Hubadviser a eu le privilège d’interviewer, Olivier Cohn, Directeur Général de Best Western France, une ETI forte croissance. Son parcours est atypique : il a d’abord occupé le poste de DSI, avant de devenir directeur des opérations, puis directeur général. Lorsqu’on lui a demandé ce qui avait permis cette ascension rare, il a répondu simplement : « En tant que DSI, j’ai eu un impact direct sur la génération de chiffre d’affaires, ce qui a attiré l’attention du directoire ».
Directeur Général de Best Western France
Cet exemple illustre parfaitement une évolution clé du rôle du DSI : pour asseoir sa position de Business Partner, il ne suffit plus de garantir la qualité du SI ou de piloter la productivité via la digitalisation. Il faut désormais contribuer concrètement au développement du business.
Depuis plus de 15 ans, j’accompagne des DSI et j’ai souvent constaté qu’ils coopèrent naturellement avec les directions manufacturing, supply chain ou RH. Mais les liens avec les directions Marketing et Ventes restent souvent plus fragiles. Ces dernières fonctionnent selon des logiques très différentes de celles de la DSI, ce qui freine parfois la collaboration.
Pourtant, c’est précisément sur ces fonctions que les DSI peuvent aujourd’hui renforcer leur position stratégique. Le no-code, l’IA et la data sont devenus essentiels pour le développement commercial. Et même si les outils semblent simples en apparence, ils nécessitent un socle technique que seules les équipes IT peuvent fournir.
La question est alors : quelle est la proposition de valeur de la DSI pour le marketing et les ventes ? Et comment éviter d’être désintermédié face à des outils de plus en plus accessibles ?
Pour y répondre, nous verrons d’abord les évolutions majeures auxquelles font face les directions Marketing et Commerciale, puis comment la DSI peut jouer un rôle déterminant dans leur transformation.
Constat : les équipes Marketing et Ventes doivent impérativement changer d'approche.

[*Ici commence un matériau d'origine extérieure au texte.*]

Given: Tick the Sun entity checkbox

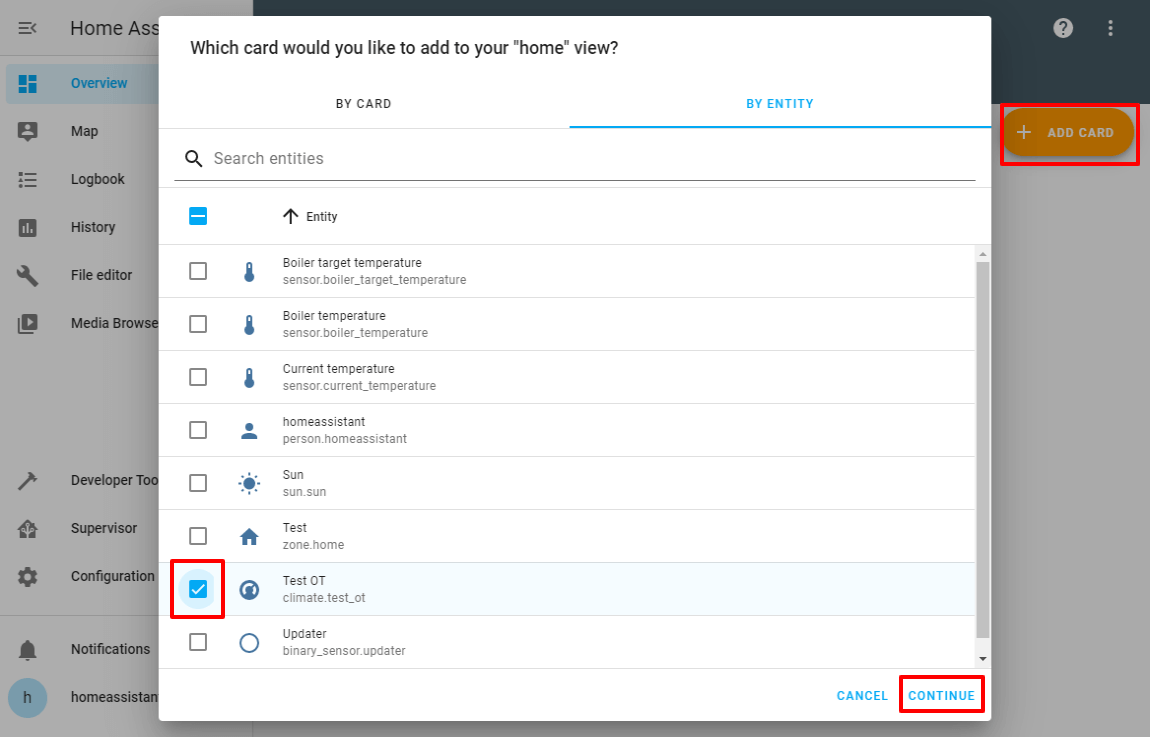Looking at the screenshot, I should tap(198, 483).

Aujourd’hui, les méthodes traditionnelles telles que le cold calling (appels de prospection) ne fonctionnent plus comme avant. Une enquête publiée par Forbes révèle que le taux de conversion des appels à froid est généralement inférieur à 2%. Par ailleurs, le cold emailing, bien qu’encore largement utilisé, montre également des résultats décevants avec des taux d’ouverture moyens qui plafonnent autour de 20%, et un taux de réponse encore plus faible. Les prospects n’apprécient plus les sollicitations directes et intrusives ; ils privilégient désormais les échanges basés sur la valeur ajoutée et la pertinence. Face à cette réalité, les équipes marketing et commerciales doivent adopter des stratégies nouvelles.
Les clients attendent de la valeur avant qu’on leur parle produit, et une expérience personnalisée plutôt qu’un message standardisé. Pour capter leur attention, les entreprises doivent passer d’une logique de promotion à une logique d’éditorialisation. Elles ne vendent plus seulement un produit, mais une expertise, en résumé les entreprises doivent devenir un média, et les DSI ont un rôle à jouer dans cette transformation.

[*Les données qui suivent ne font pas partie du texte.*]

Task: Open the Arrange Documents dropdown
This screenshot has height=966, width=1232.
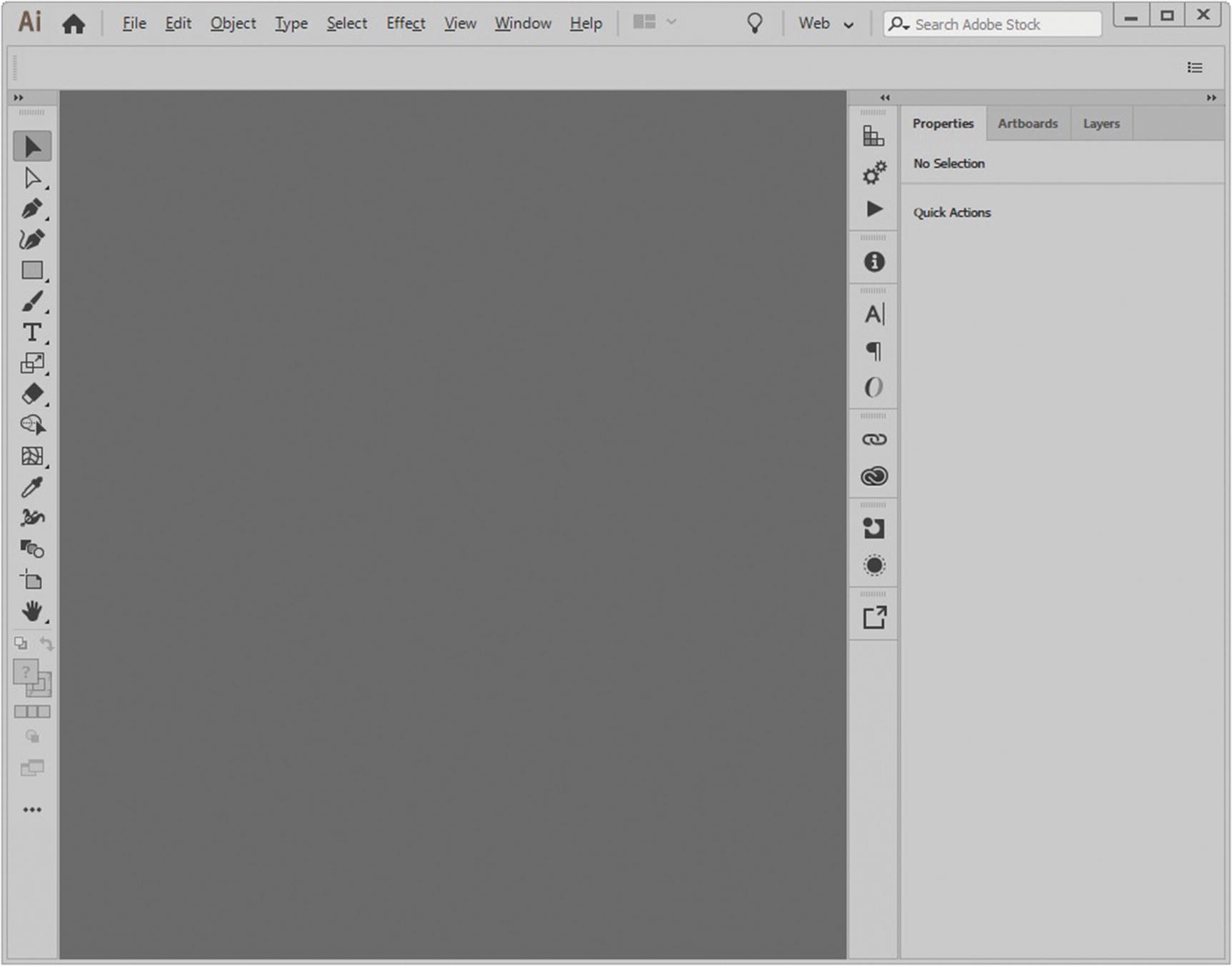Action: click(654, 23)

Comment le DSI peut-il contribuer à transformer l’entreprise en média ?
Dans un monde où l’attention est devenue un actif stratégique, les entreprises doivent penser comme des médias. Cela signifie produire régulièrement du contenu engageant, à forte valeur ajoutée, qui attire, fidélise, et influence leur audience cible au-delà de la simple promotion de leurs produits.

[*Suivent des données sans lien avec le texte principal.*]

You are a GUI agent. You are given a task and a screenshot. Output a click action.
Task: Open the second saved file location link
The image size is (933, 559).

Pour illustrer cette idée, observons trois entreprises en hyper-croissance : Back Market, Daitaku et Alan. Toutes ont intégré un espace « média » sur leur site, que ce soit sous la forme d’un blog, d’un onglet « Ressources », ou même d’un espace éditorial baptisé Backstories (chez Back Market).
Dans ces sections, très peu de discours produit. À la place : des articles qui traitent des enjeux de leurs clients, de problématiques sociétales ou sectorielles, sans lien direct avec leurs offres.
➡️ Exemple marquant : Back Market publie un reportage sur une déchetterie électronique au Ghana. L’objectif ? Toucher une audience sensible à l’environnement, pas nécessairement cliente à l’origine, et la convertir progressivement.

Ces entreprises sont devenues des médias à part entière. Et cela nourrit leur croissance.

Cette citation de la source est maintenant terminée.